- Selection

■ ■ ■ ■ ■

In today's fast-paced digital world, enterprises grapple with an overwhelming number of customer interactions conducted through chats. This communication avalanche comprises approximately a million daily conversations between users, bots, and agents. Given this vast volume, determining conversation outcomes manually is a labor-intensive task for human agents. The complexity of the content means that traditional rule-based checkers fail to automate the process efficiently, thereby necessitating manual oversight and escalating human effort. The laborious task of sifting through chat histories to classify outcomes not only demands considerable time and resources but also limits the contact center teams' ability to focus on more crucial tasks.
To tackle this challenge, we propose an AI-driven solution designed to efficiently classify chat conversations into 3 specific types: "dropoff", "incomplete", and "complete". This classification system aims to provide a clear understanding of customer interactions, enabling quicker and more accurate responses to customer service needs.

■ ■ ■ ■ ■

- Dataset extract
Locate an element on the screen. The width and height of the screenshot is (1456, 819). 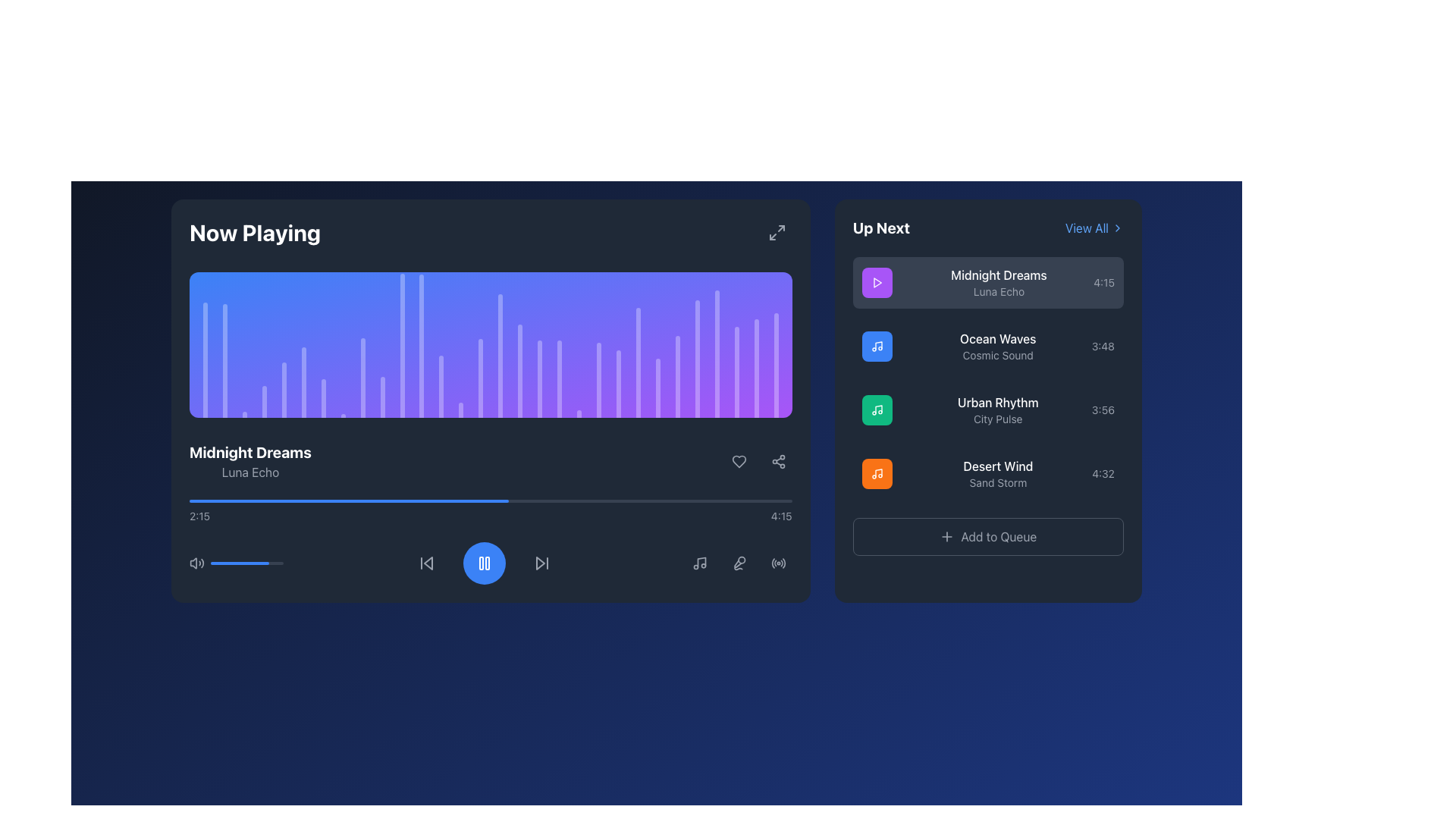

■ ■ ■ ■ ■

- Exercise description
Please reproduce the passage of the write-up on chat outcome classification starting with "To tackle this" and going on through "customer service needs.". The material here is separate from the write-up on chat outcome classification.

- Full response
To tackle this challenge, we propose an AI-driven solution designed to efficiently classify chat conversations into 3 specific types: "dropoff", "incomplete", and "complete". This classification system aims to provide a clear understanding of customer interactions, enabling quicker and more accurate responses to customer service needs.